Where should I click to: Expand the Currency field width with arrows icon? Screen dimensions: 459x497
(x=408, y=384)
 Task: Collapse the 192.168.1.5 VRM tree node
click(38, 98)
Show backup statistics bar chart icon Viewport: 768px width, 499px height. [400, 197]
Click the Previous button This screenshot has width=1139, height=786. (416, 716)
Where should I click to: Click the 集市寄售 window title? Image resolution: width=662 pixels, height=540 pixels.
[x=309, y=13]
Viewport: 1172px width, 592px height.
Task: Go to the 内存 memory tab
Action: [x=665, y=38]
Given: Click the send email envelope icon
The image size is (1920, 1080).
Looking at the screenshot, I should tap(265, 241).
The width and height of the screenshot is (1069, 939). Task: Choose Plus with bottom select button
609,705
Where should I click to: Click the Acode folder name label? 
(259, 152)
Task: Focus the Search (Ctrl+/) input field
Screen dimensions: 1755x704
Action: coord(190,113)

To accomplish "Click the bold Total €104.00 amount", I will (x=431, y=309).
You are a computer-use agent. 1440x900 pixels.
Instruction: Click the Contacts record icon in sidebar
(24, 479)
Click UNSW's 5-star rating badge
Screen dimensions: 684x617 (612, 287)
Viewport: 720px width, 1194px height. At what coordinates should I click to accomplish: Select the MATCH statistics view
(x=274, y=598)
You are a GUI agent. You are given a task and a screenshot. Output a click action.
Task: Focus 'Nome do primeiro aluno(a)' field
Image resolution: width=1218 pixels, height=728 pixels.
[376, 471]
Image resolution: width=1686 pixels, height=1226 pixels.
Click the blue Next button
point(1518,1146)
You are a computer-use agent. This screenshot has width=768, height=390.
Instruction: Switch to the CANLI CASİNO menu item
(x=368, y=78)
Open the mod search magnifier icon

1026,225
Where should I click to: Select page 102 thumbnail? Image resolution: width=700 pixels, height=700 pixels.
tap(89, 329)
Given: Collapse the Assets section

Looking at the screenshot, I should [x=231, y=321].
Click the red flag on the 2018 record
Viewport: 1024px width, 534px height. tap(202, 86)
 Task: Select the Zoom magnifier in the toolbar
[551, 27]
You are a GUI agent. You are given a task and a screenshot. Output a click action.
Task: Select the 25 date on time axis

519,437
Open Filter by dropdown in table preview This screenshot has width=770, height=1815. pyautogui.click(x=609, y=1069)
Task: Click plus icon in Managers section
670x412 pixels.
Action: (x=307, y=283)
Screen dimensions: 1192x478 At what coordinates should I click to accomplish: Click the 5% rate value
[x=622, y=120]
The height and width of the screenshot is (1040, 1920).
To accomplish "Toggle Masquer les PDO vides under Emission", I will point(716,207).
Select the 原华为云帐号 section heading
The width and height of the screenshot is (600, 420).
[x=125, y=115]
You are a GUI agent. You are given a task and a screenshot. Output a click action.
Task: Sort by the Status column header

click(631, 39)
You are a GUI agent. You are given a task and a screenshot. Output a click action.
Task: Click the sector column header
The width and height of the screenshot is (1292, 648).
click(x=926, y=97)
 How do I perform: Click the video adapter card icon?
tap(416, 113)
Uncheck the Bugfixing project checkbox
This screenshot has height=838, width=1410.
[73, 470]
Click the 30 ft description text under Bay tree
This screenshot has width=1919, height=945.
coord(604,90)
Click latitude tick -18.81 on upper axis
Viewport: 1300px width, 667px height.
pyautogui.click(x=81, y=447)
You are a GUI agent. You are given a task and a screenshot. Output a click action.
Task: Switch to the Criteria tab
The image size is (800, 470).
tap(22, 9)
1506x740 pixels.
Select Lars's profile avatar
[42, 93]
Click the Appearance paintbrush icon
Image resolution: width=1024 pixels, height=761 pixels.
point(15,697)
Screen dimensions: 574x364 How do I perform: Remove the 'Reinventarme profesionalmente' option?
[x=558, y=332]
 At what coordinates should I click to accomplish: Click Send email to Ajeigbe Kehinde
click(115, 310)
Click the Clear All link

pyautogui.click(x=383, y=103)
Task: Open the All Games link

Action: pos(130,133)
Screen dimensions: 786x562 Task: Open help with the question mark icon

**Required work:** Looking at the data above, how many lines hold the word "will"? Respond with the number alone.

**Exercise output:** 2